La personne, en effet, ne se limite pas à sa capacité de travail. La
personne est un être plus complexe, qui travaille certes mais qui aussi,
a une famille, se nourrit, se repose, a des loisirs, une vie
relationnelle plus ou moins large, des convictions religieuses, etc….
Nous avons déjà eu l’occasion d’évoquer, pour la France, la loi
d’Allarde des 2 et 17
mars 1791 et la loi Le Chapelier du 14 juin de la même
année.Ces lois célèbres s’inscrivent
parfaitement dans la logique des mesures révolutionnaires. Avant elles
avaient été votées l’abolition des droits et privilèges féodaux, des
privilèges des provinces et des villes (août 1789) et la libération de
l’intérêt de l’argent (octobre 1789). Par la suite, les communaux furent
supprimés (septembre 1791), la monnaie fut libérée de l’emprise du
prince (mars 1803), les associations furent interdites
(mai 1803) et on libéra les contrats (1804).
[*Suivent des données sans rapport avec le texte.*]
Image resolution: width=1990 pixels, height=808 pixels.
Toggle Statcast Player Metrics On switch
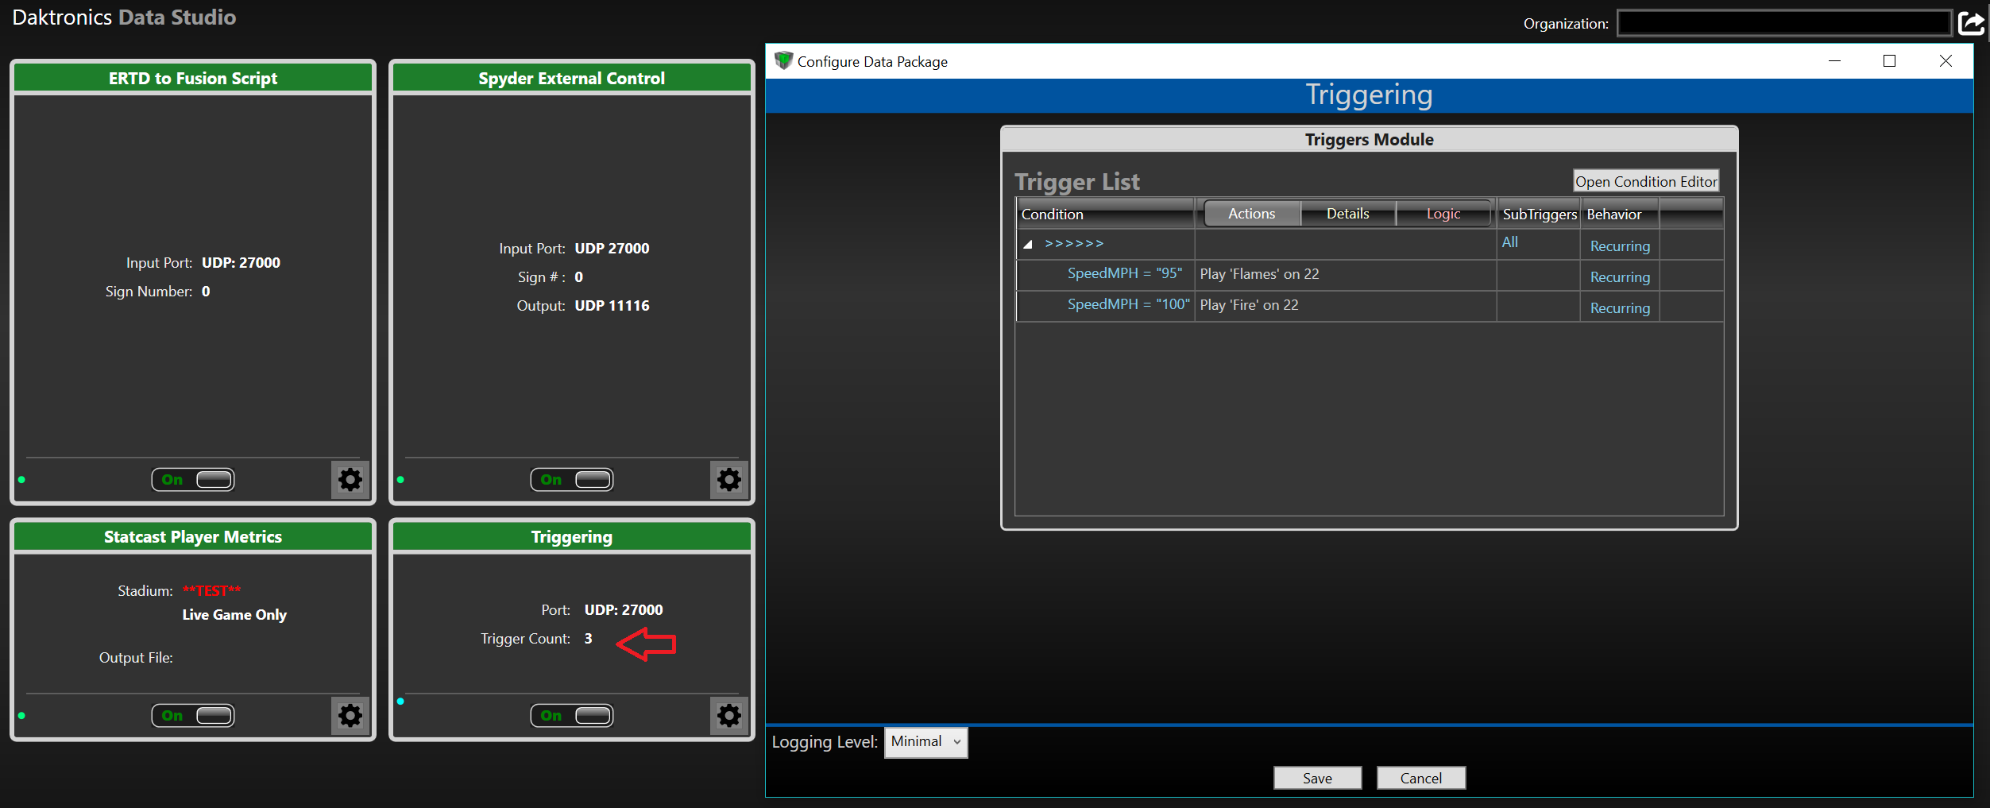193,716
On peut résumer la philosophie sous-jacente par la célèbre formule:
« Laissez faire, laissez passer ». A l’intérieur on prône la libre concurrence et, à
l’extérieur, le libre-échange.
Pour en arriver là, il est évidemment nécessaire de lutter contre les
velléités dominatrices du pouvoir politique qui sera souvent considéré
comme l’ennemi par les libéraux. A tel point que certains auteurs du XXe
siècle n’hésiteront pas à affirmer qu’au XIXe siècle, c’est le
capitalisme qui a soulagé la misère provoquée par l’intervention du
législateur : « Les propriétaires des usines, écrit l’un
d’eux, ne pouvaient forcer personne à accepter un emploi. Ils ne
pouvaient engager que des gens prêts à travailler pour les salaires qui
leur étaient offerts. Ces rétributions étaient peut-être très réduites,
mais elles dépassaient sependant de loin ce que ces miséreux auraient pu
gagner à une quelconque autre activité qui leur était accessible. Il est
faux de prétendre que les usines ont arraché les femmes à leurs
fourneaux et les enfants à leurs jeux puisque les femmes n’avaient pas
de quoi cuisiner ou nourrir leurs enfants. Ces enfants étaient indignets
ou mourants. Leur seul refuge était l’usine. C’est elle qui les a
littéralement sauvés de la famine ». Un autre précise : « Les enfants étaient obligés par leurs
parents d’aller travailler à l’usine. Il est vrai que les heures étaient
fort longues, mais le travail était le plus souvent aisé ; il s’agissait
d’ordinaire de la surveillance d’une machine à filer ou d’un métier à
tisser.(…) Comme, de 1819 à 1848, les lois réglant le travail dans
l’industrie imposaient de plus en plus de restrictions à la mise au
travail d’enfants et d’adolescents et que les visites et contrôles de
l’Inspection du travail étaient plus fréquents et aisés, les
propriétaires des grandes usines se voyaient obligés de licencier des
enfants, plutôt que de se soumettre à des réglementations arbitraires
sans fin, changeant sans cesse, et leur prescrivant la manière dont ils
auraient dû diriger leur usine ». En fait, « les libérateurs et les
bienfaiteurs de ces enfants n’ont pas été des législateurs ou des
inspecteurs de travail, mais des propriétaires d’usine et des
financiers ».
Ces auteurs et bien d’autres parlent à propos de la misère du XIXe de
« véritable falsification intellectuelle ». Nous y reviendrons.